“In the initial years of the artificial-intelligence boom, comparisons to the dot-com bubble didn't make much sense. Three years in, growing levels of debt are making them ring a little truer.
Early on, wealthy technology companies were opening their wallets to out-joust each other for leadership in artificial intelligence. They were spending cash generated largely from advertising and cloud-computing businesses. There was no debt-fueled splurge on computing and networking infrastructure like the one that inflated the bubble 2 1/2 decades ago.
While big tech companies are still at AI's forefront and are in solid financial shape, a crop of more highly leveraged companies is ushering in an era that could change the complexion of the boom.
A few smaller companies -- most prominently CoreWeave -- have been relying on creative financing to vault themselves to the AI forefront for a while. More recently, though, the ambitions of companies such as OpenAI are poised to take leverage and mega contracts to a whole new level. OpenAI is laying the groundwork for a network of data centers that will cost at least $1 trillion over the next few years. As part of its push, the company signed a $300 billion five-year contract this month under which Oracle is to set up AI computing infrastructure and lease it to OpenAI.
To make good on its end of the contract, Oracle has to spend on that infrastructure before it gets paid in full by OpenAI -- which means a lot of borrowing. Analysts at KeyBanc Capital Markets estimated in a recent note that Oracle would have to borrow $25 billion a year over the next four years.

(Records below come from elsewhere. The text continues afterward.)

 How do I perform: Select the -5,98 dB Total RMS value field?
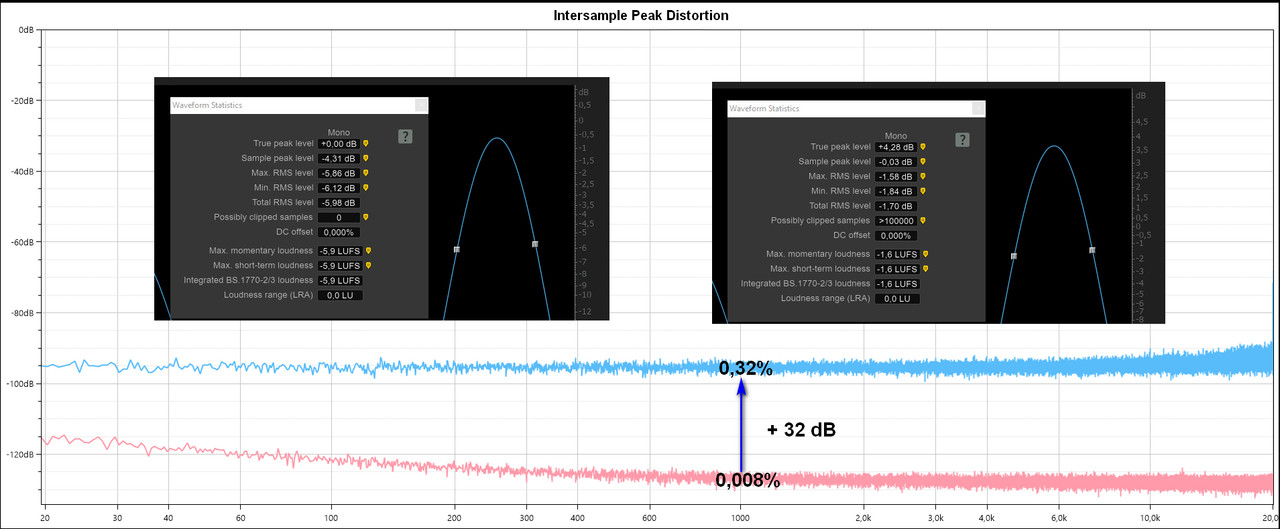click(x=337, y=202)
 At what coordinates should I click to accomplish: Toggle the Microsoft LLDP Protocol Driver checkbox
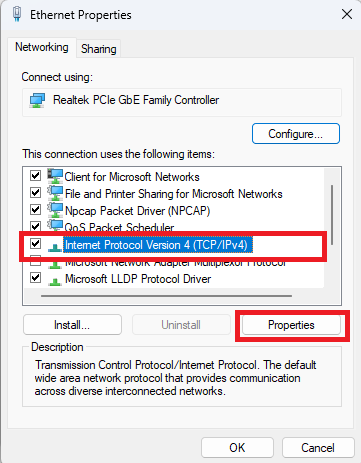pyautogui.click(x=35, y=278)
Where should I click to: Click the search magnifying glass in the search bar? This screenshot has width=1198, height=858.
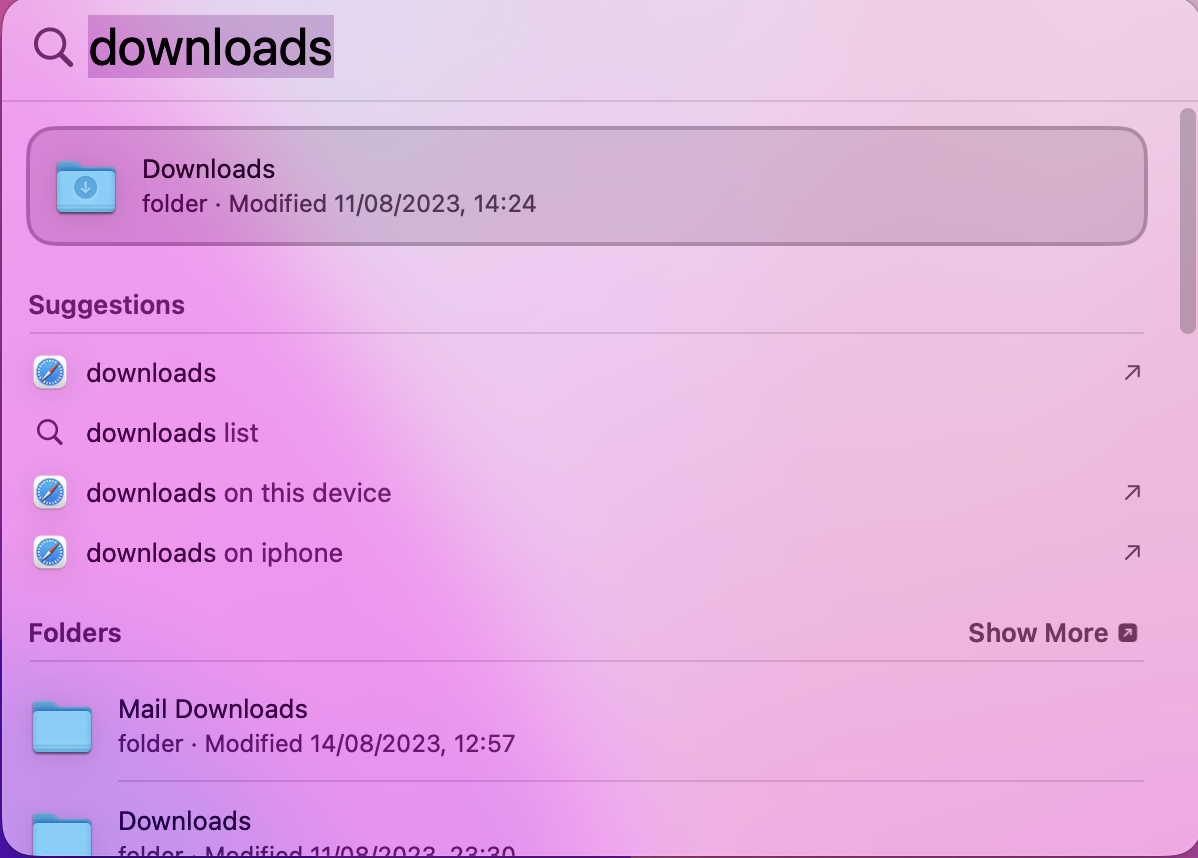click(51, 46)
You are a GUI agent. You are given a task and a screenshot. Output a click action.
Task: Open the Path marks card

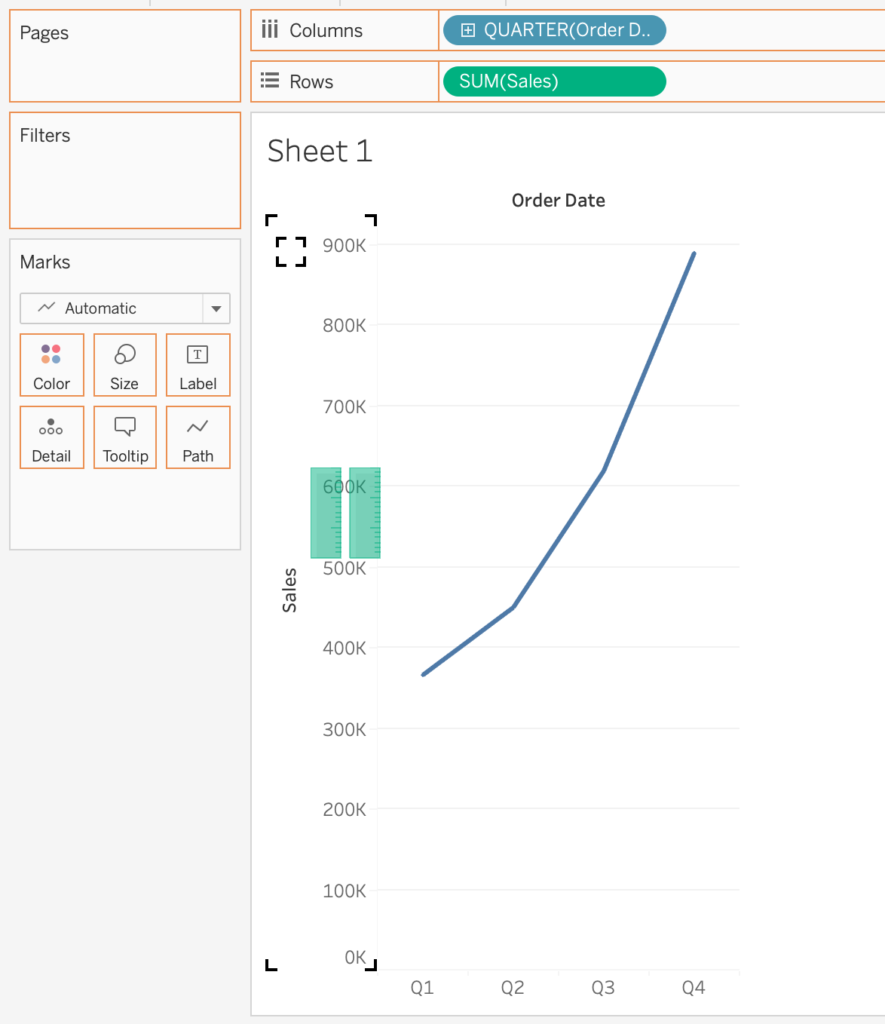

And Oracle is highly leveraged. The company had long-term debt of about $82 billion at the end of August, and its debt-to-equity ratio was about 450%. By contrast, Google parent Alphabet's ratio was 11.5% in its latest quarter, and Microsoft's was about 33%.
Oracle and other less-well-heeled AI aspirants such as CoreWeave have few options other than to borrow if they want to play in the big leagues. Nebius Group, another Nasdaq-listed AI cloud company like CoreWeave, reached a $19.4 billion deal in September to supply Microsoft with AI computing services and said it would fund the required capital spending through a combination of its cash flow and debt secured against the contract.
Investors so far haven't been too concerned: Oracle's shares shot up after the company revealed a huge expansion of projected revenue owing to its OpenAI deal, even though it will burn through cash for years to fund it. CoreWeave's shares have more than tripled since the company listed in March, while Nebius rose nearly 50% after news of its Microsoft deal.
But there is reason for skepticism about these companies' ability to fulfill their contracts and repay their debts.
Numerous recent studies found AI isn't gaining traction as quickly as its backers suggest. Only 3% of consumers are paying for it, according to one study. Projections of spending on AI data centers reaching trillions of dollars a year within the next few years seem highly optimistic.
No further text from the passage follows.